Problem details: Wherever a line below holds the word "agent", copy that line.

(Pixel coordinate grounding data)

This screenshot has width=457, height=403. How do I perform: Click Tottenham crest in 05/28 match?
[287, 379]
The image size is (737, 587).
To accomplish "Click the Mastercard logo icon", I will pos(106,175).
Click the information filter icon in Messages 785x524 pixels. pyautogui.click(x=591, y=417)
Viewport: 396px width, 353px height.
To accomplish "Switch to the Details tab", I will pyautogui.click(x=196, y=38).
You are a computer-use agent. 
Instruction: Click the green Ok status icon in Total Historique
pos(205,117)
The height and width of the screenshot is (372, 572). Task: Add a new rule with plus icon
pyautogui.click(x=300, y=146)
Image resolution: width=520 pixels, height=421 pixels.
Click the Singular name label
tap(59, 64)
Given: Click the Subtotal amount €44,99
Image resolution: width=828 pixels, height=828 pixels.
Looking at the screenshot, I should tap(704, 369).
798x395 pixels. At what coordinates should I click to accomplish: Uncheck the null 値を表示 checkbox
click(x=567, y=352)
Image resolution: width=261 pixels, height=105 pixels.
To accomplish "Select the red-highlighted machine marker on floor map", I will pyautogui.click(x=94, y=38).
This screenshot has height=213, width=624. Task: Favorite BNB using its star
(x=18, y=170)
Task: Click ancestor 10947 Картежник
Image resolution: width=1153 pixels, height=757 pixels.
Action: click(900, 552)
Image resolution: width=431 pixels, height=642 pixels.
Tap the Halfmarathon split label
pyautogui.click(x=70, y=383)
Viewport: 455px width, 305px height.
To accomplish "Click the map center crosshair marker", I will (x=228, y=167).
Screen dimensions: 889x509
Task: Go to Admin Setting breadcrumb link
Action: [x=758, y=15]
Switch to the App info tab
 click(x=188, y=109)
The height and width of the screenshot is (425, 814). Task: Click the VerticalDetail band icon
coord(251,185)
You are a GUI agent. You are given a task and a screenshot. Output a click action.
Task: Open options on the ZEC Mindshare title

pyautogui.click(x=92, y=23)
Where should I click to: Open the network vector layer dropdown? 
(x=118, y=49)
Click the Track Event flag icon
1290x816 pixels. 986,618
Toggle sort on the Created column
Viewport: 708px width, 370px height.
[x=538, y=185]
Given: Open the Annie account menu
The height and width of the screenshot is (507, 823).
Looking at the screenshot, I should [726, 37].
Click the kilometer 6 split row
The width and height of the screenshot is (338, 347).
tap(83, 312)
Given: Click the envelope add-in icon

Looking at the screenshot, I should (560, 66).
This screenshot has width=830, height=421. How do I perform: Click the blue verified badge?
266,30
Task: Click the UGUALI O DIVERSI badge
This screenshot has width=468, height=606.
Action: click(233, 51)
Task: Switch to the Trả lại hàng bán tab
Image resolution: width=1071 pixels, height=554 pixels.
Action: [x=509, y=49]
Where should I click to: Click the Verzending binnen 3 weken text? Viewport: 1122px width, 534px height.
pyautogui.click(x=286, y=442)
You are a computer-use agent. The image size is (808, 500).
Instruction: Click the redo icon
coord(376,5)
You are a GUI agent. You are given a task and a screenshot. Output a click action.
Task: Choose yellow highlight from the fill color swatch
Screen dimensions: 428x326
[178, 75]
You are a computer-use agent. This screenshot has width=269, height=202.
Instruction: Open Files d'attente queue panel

Response to the task:
You are a computer-use agent. 
You are a GUI agent. You are given a task and a screenshot. Output a click action.
You are a computer-use agent. The image size is (808, 500).
You are a GUI agent. You are given a task and a screenshot. Output a click action.
You are a computer-use agent. This screenshot has width=269, height=202.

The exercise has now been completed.